_Problem statement_
Every line in the data below from the one containing "BEZPLATNÉ VRÁCENÍ (42, 1789)" down to the one containing "california coast (605, 1975)", both included, must be retyped exactly; no other line is to appear.

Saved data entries
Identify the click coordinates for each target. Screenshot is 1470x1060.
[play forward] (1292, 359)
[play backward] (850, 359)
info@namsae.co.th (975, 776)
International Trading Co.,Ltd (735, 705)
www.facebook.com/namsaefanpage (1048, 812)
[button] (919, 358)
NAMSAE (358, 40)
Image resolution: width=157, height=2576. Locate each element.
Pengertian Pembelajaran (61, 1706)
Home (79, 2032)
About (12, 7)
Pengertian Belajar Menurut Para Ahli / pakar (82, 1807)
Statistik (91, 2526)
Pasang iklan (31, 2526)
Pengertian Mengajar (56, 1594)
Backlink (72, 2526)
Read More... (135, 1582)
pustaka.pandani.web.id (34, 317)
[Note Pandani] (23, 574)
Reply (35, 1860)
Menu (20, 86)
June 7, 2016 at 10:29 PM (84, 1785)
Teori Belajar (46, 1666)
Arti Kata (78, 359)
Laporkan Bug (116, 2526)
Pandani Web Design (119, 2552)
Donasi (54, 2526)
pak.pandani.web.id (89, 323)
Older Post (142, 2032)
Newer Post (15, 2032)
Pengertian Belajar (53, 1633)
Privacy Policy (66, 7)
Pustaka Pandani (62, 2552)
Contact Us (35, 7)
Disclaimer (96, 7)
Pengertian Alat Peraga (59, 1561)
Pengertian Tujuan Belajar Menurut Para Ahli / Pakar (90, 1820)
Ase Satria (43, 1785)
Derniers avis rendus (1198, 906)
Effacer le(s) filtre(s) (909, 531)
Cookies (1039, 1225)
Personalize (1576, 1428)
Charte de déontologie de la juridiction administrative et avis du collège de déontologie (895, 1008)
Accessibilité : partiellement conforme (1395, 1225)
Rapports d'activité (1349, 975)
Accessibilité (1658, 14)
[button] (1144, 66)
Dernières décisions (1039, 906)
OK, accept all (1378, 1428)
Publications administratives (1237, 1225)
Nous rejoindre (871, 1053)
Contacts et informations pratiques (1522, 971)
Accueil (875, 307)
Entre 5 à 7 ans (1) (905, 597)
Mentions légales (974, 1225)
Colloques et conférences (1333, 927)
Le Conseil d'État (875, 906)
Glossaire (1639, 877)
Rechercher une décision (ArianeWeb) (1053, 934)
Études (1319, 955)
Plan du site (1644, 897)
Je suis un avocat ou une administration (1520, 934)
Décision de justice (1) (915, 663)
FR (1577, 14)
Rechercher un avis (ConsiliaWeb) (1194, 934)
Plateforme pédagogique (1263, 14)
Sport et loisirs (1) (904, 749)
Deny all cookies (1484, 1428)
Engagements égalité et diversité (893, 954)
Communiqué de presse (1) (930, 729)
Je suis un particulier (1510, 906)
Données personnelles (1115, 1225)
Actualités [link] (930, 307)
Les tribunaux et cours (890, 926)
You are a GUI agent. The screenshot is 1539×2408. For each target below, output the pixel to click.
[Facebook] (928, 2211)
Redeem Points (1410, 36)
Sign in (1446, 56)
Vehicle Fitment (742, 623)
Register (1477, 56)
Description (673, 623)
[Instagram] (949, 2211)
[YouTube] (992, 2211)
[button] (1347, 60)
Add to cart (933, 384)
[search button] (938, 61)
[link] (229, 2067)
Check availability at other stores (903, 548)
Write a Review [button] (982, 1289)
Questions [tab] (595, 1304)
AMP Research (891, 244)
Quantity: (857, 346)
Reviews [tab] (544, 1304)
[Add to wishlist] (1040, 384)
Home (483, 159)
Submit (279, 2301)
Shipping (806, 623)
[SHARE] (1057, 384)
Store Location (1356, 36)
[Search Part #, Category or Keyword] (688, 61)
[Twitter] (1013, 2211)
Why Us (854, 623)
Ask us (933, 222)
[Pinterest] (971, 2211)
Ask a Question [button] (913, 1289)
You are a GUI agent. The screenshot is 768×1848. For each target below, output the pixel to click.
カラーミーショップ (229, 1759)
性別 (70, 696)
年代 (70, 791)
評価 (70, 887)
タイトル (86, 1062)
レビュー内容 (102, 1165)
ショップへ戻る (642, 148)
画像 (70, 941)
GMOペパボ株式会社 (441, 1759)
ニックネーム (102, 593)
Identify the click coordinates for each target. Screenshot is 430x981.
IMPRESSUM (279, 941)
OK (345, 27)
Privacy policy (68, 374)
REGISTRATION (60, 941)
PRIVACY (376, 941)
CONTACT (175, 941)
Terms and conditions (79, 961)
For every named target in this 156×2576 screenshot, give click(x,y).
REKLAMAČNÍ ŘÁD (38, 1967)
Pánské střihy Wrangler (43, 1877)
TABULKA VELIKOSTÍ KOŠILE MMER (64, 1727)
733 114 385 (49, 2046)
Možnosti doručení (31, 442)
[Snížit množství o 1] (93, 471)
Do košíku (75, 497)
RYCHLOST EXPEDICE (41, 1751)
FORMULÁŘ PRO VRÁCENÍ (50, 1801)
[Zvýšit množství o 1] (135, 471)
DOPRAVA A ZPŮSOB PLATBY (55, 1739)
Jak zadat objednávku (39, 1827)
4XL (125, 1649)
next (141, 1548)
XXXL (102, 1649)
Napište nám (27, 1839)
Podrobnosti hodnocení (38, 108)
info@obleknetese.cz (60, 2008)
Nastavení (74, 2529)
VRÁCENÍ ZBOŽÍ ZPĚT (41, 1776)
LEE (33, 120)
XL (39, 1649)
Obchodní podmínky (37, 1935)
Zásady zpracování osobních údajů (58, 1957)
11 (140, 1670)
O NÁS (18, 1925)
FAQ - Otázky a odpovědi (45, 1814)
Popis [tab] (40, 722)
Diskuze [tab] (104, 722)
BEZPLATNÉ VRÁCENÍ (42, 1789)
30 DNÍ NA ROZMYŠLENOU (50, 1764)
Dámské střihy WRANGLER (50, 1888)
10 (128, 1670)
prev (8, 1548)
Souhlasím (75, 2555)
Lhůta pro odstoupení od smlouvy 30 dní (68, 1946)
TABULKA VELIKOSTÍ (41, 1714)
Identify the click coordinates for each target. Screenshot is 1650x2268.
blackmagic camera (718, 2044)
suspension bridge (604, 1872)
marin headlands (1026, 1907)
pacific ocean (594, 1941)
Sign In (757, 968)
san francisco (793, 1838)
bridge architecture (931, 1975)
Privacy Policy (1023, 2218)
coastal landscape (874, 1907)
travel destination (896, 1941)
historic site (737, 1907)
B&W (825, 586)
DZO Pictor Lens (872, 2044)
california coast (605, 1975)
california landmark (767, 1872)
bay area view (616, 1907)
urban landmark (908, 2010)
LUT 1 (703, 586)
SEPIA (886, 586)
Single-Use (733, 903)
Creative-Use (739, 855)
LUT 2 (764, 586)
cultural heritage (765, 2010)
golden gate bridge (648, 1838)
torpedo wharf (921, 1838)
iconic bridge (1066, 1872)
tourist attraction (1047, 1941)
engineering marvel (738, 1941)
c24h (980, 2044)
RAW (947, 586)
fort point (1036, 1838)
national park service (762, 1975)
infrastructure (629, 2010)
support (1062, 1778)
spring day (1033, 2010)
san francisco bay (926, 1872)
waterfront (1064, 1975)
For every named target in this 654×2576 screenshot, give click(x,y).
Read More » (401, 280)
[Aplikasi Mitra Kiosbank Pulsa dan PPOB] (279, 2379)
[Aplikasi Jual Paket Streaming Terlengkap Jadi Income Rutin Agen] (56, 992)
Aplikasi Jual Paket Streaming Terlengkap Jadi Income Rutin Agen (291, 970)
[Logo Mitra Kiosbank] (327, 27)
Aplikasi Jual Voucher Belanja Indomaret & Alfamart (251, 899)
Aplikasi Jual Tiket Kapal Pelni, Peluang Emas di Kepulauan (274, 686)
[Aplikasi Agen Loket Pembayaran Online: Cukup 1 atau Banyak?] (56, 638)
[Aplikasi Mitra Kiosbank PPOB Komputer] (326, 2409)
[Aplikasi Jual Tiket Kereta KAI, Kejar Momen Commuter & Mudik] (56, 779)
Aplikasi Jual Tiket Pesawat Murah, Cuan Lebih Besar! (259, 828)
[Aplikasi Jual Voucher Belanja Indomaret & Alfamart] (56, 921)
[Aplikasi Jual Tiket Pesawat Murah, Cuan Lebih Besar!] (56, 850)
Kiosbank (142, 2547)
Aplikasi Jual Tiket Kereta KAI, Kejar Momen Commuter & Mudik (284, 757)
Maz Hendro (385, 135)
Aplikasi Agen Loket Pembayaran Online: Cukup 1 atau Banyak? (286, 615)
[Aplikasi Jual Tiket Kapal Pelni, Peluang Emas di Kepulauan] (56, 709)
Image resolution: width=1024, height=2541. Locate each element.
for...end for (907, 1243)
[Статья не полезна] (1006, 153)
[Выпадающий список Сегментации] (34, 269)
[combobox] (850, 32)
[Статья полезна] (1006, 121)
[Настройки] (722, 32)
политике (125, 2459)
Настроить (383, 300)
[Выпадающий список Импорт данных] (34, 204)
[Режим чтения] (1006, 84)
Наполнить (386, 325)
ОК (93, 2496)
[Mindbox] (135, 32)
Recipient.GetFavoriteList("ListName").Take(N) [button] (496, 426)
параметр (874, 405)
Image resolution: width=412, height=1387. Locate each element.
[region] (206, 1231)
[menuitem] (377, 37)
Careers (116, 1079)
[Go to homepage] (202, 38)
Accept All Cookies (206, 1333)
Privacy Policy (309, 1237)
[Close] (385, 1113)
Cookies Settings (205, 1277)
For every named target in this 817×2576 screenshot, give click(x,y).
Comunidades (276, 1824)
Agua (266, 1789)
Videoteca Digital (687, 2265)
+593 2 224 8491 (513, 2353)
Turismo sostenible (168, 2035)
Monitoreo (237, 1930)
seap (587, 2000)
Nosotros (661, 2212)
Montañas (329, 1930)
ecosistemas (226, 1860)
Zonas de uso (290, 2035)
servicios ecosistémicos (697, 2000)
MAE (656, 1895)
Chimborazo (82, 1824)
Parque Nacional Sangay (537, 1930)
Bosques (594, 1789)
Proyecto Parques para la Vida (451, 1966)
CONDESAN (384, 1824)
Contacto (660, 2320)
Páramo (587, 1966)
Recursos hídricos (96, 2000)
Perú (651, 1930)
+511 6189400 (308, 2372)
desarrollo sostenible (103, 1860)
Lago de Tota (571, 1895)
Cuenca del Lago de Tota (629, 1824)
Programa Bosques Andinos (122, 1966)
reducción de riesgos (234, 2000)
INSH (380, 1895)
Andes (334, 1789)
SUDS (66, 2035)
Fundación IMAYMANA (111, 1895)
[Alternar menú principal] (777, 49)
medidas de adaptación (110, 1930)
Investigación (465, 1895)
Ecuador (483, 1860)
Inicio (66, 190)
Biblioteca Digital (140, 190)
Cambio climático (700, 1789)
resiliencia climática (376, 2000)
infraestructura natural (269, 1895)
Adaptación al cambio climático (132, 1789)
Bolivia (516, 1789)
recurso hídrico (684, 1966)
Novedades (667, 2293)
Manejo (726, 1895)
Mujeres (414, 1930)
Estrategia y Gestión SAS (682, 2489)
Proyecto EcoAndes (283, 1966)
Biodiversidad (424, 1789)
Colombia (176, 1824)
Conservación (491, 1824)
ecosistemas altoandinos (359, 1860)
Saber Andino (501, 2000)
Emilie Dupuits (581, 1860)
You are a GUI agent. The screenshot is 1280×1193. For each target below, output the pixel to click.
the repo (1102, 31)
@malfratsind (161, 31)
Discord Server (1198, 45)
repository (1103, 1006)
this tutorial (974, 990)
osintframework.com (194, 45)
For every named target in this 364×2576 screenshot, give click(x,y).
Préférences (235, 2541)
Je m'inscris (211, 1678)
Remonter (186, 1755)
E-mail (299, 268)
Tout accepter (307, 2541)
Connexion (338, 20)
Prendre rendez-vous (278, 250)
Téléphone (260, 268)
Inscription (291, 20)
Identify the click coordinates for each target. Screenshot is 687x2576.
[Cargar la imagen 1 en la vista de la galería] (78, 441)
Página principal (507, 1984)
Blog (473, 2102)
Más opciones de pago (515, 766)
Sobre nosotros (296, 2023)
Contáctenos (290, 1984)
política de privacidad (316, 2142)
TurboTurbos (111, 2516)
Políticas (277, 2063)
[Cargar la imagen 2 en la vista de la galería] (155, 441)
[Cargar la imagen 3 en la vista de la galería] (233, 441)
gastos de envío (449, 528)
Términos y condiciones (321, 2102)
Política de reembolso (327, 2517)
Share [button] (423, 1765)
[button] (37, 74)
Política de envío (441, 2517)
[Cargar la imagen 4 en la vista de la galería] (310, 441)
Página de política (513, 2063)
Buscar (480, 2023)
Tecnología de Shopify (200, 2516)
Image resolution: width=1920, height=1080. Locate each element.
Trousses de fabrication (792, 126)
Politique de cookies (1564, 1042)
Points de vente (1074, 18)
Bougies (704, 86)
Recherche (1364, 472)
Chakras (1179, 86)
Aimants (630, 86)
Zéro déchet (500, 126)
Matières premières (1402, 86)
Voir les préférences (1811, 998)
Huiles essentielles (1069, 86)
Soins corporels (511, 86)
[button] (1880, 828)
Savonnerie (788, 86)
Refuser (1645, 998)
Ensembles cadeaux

_Completed task_
BEZPLATNÉ VRÁCENÍ (42, 1789)
30 DNÍ NA ROZMYŠLENOU (50, 1764)
Dámské střihy WRANGLER (50, 1888)
10 (128, 1670)
prev (8, 1548)
Souhlasím (75, 2555)
Lhůta pro odstoupení od smlouvy 30 dní (68, 1946)
TABULKA VELIKOSTÍ (41, 1714)
Identify the click coordinates for each target. Screenshot is 1650x2268.
blackmagic camera (718, 2044)
suspension bridge (604, 1872)
marin headlands (1026, 1907)
pacific ocean (594, 1941)
Sign In (757, 968)
san francisco (793, 1838)
bridge architecture (931, 1975)
Privacy Policy (1023, 2218)
coastal landscape (874, 1907)
travel destination (896, 1941)
historic site (737, 1907)
B&W (825, 586)
DZO Pictor Lens (872, 2044)
california coast (605, 1975)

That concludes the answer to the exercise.